In Development: An Open Source Language For Cell Programming 31
hessian writes with a story at Wired (excerpt below) about a project from Drew Endy of the International Open Facility Advancing Biotechnology, or BIOFAB, to standardize a programming language connecting genetic information from DNA to the cell components that DNA can create. "The BIOFAB project is still in the early stages. Endy and the team are creating the most basic of building blocks — the 'grammar' for the language. Their latest achievement, recently reported in the journal Science, has been to create a way of controlling and amplifying the signals sent from the genome to the cell. Endy compares this process to an old fashioned telegraph. 'If you want to send a telegraph from San Francisco to Los Angeles, the signals would get degraded along the wire,' he says. "At some point, you have to have a relay system that would detect the signals before they completely went to noise and then amplify them back up to keep sending them along their way.""

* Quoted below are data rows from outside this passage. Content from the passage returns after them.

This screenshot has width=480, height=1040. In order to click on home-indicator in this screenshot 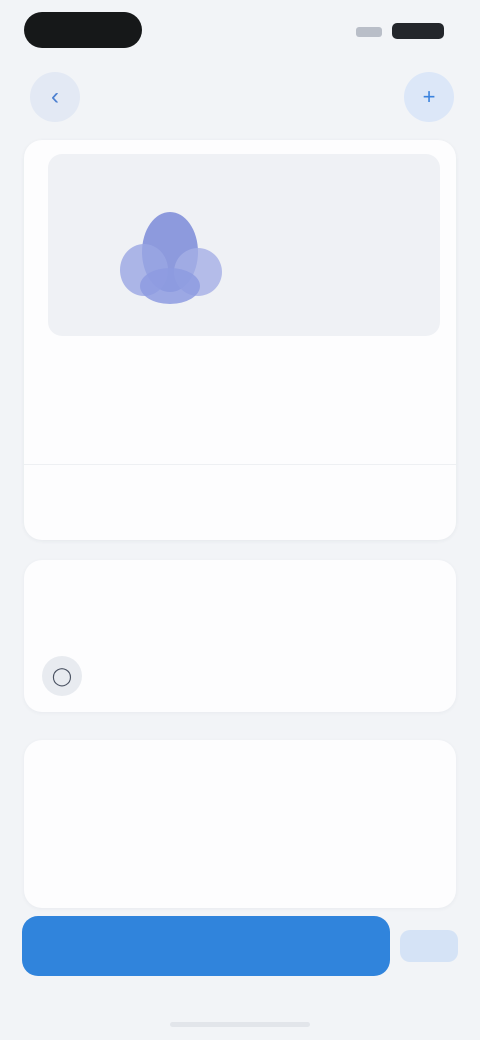, I will do `click(240, 1024)`.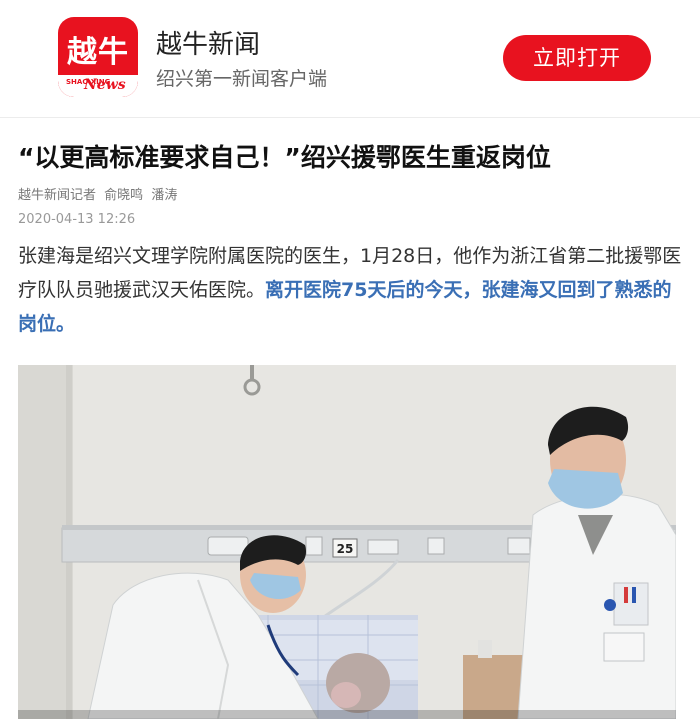  What do you see at coordinates (208, 45) in the screenshot?
I see `app-name: 越牛新闻` at bounding box center [208, 45].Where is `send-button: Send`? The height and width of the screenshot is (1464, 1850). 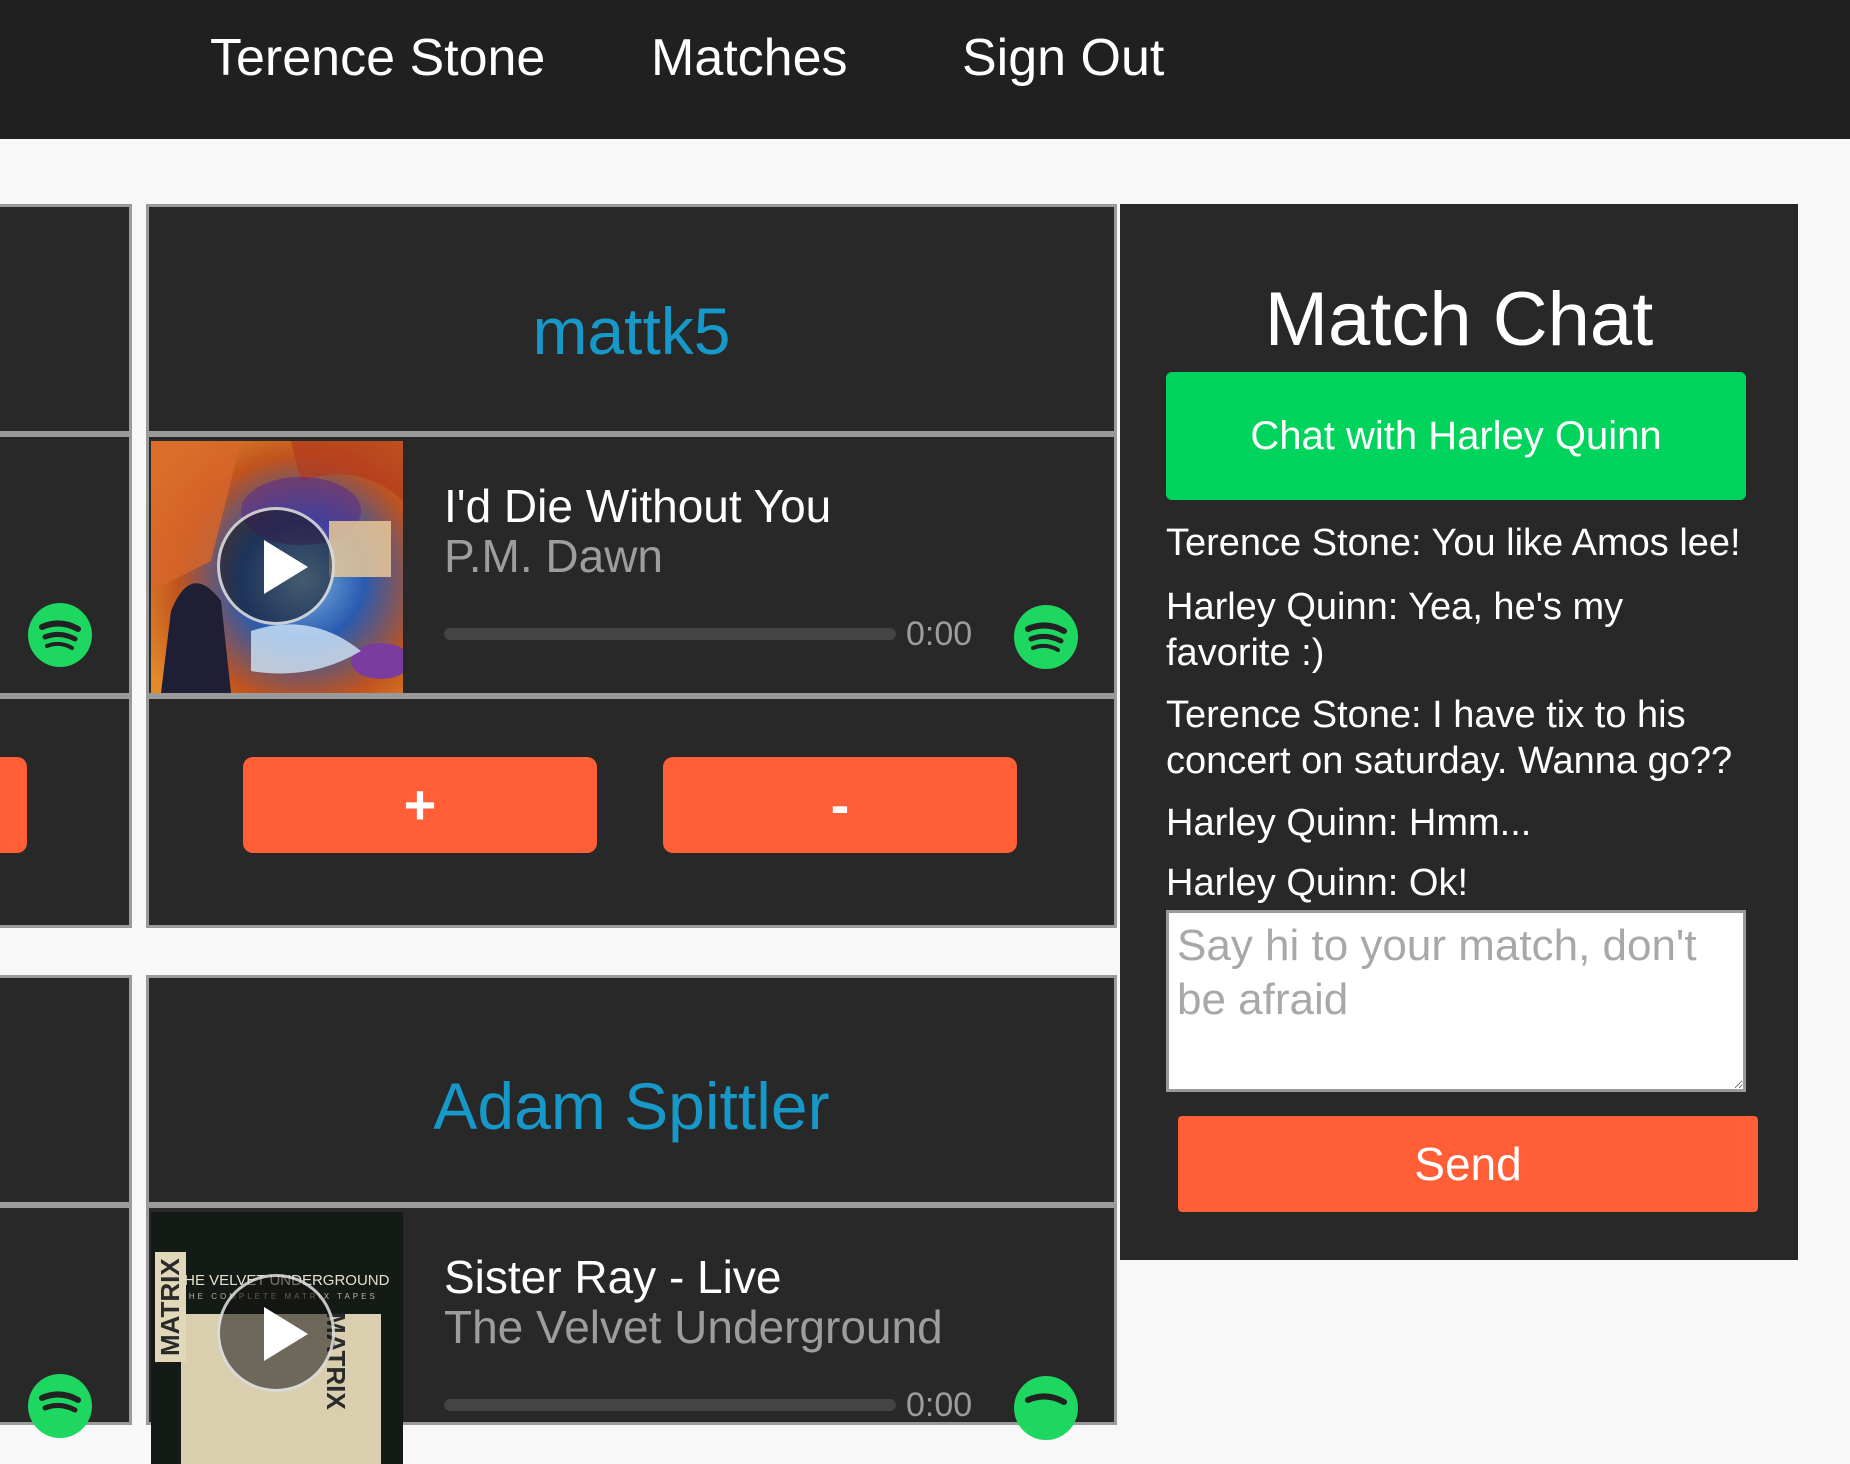 send-button: Send is located at coordinates (1468, 1164).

Good job, Slashdot, your SSL is expired (Score:3, Informative)
Try it and see [slashdot.org]. Expired about an hour ago. Glad everyone is on the ball.
Re:Good job, Slashdot, your SSL is expired (Score:4, Informative)

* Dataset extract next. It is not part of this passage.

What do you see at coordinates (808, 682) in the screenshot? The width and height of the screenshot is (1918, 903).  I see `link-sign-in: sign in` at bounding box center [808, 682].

Everyone seems to be screwing up their SSL lately. Bing is broken too [bing.com], because the cert seems to point to some akamai domain and isn't valid for bing.com.
The Science Article in Question (Score:5, Informative)

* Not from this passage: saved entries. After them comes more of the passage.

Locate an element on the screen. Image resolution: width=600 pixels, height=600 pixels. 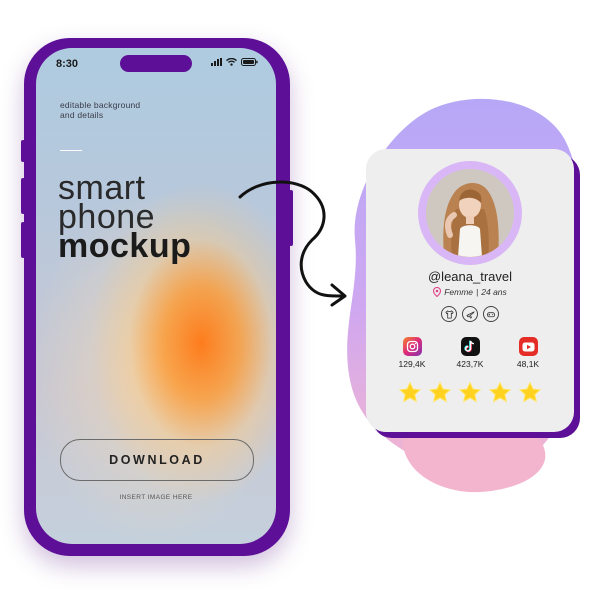
youtube-count: 48,1K is located at coordinates (528, 364).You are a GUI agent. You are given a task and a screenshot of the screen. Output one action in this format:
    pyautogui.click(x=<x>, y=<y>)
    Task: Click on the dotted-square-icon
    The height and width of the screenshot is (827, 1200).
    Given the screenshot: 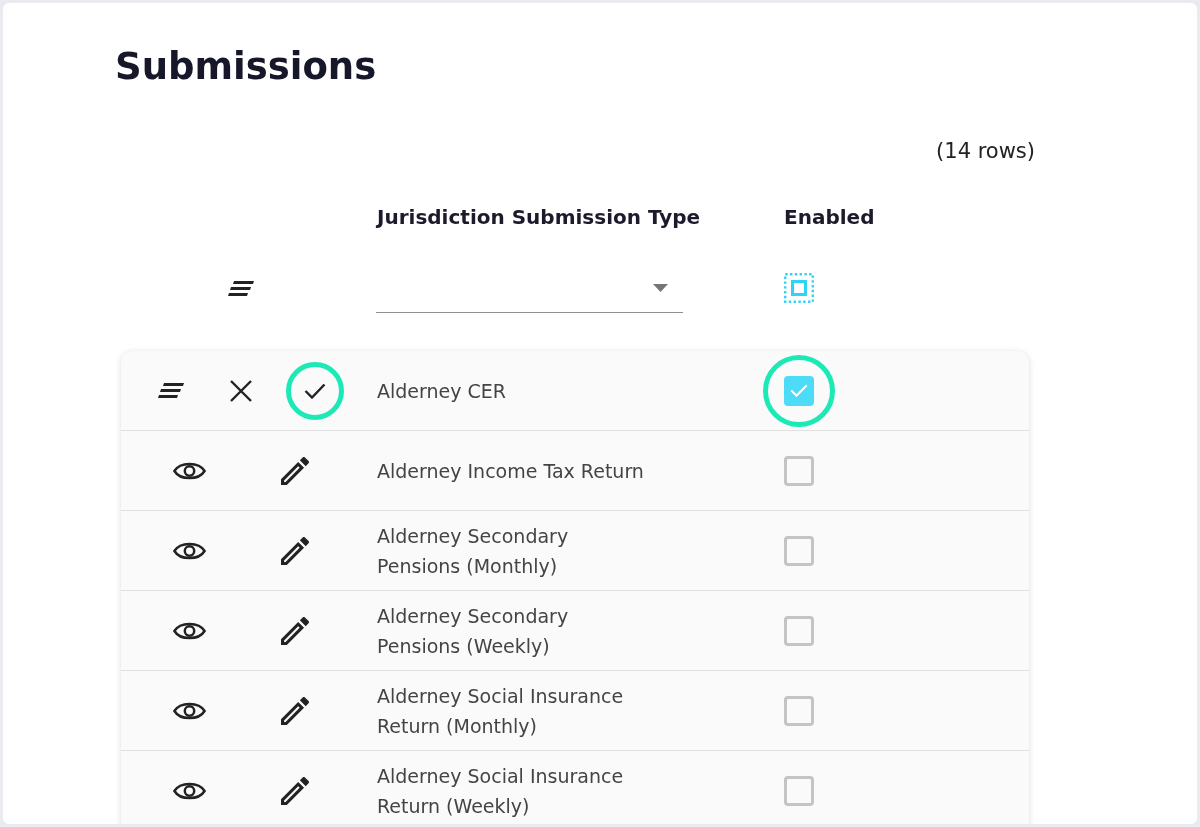 What is the action you would take?
    pyautogui.click(x=799, y=288)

http://www.sciencemag.org/content/early/2013/03/27/science.1232758 [sciencemag.org]
Amplifying Genetic Logic Gates
Abstract
Organisms must process information encoded via developmental and environmental signals to survive and reproduce. Researchers have also engineered synthetic genetic logic to realize simpler, independent control of biological processes. We developed a three-terminal device architecture, termed the transcriptor, that uses bacteriophage serine integrases to control the flow of RNA polymerase along DNA. Integrase-mediated inversion or deletion of DNA encoding transcription terminators or a promoter modulate transcription rates. We realize permanent amplifying AND, NAND, OR, XOR, NOR, and XNOR gates actuated across common control signal ranges and sequential logic supporting autonomous cell-cell communication of DNA encoding distinct logic gate states. The single-layer digital logic architecture developed here enables engineering of amplifying logic gates to control transcription rates within and across diverse organisms.